RingAda: Pipelining Large Model Fine-Tuning on Edge Devices with Scheduled Layer Unfreezing
Liang Li, Xiaopei Chen, Wen Wu
TL;DR
RingAda tackles the challenge of fine-tuning large transformer models on memory-constrained edge devices by combining adapter-based parameter-efficient fine-tuning with a ring-based pipeline across edge clients. It introduces a top-down adapter unfreezing strategy and a per-batch training routine that propagates through a ring of devices, enabling continuous pipelined updates while early-stopping backpropagation at the lowest unfrozen adapter layer to reduce computation. The approach achieves substantial reductions in fine-tuning time and per-device memory usage, while maintaining competitive accuracy compared to full fine-tuning or naive pipeline methods, and preserves data privacy by keeping local data on-device. This work suggests a practical path for privacy-preserving, scalable on-device personalization of large language models in edge networks.
Abstract
To enable large model (LM) based edge intelligent service provisioning, on-device fine-tuning with locally personalized data allows for continuous and privacy-preserving LM customization. In this paper, we propose RingAda, a collaborative training framework designed for fine-tuning transformer-based LMs on edge devices. Particularly, RingAda performs parameter-efficient adapter fine-tuning across a set of interconnected edge devices, forming a ring topology for per-batch training by sequentially placing frozen transformer blocks and their trainable adapter modules on the devices.
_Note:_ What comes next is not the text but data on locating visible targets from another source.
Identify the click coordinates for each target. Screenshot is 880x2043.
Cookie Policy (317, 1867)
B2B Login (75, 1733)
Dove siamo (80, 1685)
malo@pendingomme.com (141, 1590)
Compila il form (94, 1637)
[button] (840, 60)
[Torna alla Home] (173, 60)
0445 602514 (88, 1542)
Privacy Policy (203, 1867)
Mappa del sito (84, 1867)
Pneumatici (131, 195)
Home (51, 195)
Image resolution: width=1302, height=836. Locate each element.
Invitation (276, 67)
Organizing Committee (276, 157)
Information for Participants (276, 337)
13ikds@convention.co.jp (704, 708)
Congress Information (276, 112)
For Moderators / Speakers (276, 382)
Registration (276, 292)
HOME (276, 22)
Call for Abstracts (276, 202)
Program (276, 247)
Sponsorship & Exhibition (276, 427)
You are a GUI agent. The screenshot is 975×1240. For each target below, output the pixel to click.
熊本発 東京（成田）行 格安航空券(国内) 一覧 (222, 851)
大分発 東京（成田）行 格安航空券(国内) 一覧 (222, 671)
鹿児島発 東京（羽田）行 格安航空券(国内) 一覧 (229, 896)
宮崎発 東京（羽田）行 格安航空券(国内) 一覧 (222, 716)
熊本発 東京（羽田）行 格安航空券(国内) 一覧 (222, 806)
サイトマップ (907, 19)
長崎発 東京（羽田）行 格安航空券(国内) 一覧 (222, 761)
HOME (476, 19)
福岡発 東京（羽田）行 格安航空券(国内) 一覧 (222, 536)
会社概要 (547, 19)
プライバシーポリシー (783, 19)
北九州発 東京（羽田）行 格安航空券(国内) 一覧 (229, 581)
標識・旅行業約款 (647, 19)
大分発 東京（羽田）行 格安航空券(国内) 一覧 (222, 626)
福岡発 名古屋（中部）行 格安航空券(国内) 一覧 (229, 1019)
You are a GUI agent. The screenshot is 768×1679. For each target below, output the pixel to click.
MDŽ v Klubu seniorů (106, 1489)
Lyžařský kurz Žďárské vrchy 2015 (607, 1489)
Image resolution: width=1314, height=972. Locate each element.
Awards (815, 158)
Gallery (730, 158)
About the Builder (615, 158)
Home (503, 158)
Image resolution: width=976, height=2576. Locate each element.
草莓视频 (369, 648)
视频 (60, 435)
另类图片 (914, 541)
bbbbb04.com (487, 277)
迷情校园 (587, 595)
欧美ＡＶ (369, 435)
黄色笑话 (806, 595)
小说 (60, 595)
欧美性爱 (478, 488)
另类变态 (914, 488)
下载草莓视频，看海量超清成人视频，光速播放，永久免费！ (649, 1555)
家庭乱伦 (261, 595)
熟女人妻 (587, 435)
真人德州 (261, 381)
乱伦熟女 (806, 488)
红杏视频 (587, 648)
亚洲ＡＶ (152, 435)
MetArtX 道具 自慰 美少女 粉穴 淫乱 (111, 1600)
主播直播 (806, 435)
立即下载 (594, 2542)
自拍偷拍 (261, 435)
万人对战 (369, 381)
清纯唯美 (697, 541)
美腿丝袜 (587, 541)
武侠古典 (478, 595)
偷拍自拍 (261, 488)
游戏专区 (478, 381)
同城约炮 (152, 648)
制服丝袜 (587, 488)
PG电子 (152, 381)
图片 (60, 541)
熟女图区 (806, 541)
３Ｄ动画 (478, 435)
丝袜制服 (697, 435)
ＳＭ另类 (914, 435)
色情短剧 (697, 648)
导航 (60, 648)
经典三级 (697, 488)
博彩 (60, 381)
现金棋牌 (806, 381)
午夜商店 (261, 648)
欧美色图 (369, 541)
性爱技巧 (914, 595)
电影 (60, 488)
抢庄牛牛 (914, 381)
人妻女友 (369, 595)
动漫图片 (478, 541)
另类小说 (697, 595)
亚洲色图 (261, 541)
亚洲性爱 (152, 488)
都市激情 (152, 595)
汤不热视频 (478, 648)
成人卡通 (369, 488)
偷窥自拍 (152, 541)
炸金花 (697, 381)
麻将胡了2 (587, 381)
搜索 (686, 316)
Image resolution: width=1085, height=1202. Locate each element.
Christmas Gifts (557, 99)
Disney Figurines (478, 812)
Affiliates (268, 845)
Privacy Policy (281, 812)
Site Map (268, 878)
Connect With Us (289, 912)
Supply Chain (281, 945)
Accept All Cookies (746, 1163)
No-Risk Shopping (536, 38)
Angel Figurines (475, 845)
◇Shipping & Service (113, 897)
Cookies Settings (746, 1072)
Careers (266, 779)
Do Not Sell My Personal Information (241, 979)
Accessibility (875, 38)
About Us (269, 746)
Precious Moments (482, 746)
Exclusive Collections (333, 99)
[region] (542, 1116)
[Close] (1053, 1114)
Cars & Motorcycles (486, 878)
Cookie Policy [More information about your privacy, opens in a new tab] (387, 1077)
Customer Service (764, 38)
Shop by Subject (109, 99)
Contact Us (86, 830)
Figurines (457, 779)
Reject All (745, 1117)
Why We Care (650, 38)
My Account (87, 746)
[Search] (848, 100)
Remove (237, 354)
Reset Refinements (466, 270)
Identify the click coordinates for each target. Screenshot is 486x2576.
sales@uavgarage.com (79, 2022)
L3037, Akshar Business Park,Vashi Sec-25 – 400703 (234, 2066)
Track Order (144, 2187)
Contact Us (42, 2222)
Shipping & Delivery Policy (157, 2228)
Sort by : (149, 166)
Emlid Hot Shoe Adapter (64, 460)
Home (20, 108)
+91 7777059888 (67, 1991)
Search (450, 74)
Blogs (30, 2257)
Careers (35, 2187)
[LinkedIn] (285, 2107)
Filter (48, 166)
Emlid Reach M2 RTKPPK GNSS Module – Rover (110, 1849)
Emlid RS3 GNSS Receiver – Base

RingAda follows a novel pipeline-parallel training mechanism with top-down adapter unfreezing, allowing for early-stopping of backpropagation at the lowest unfrozen adapter layer, thereby accelerating the fine-tuning process. Extensive experimental results demonstrate that RingAda significantly reduces fine-tuning time and memory costs while maintaining competitive model performance compared to its peer designs.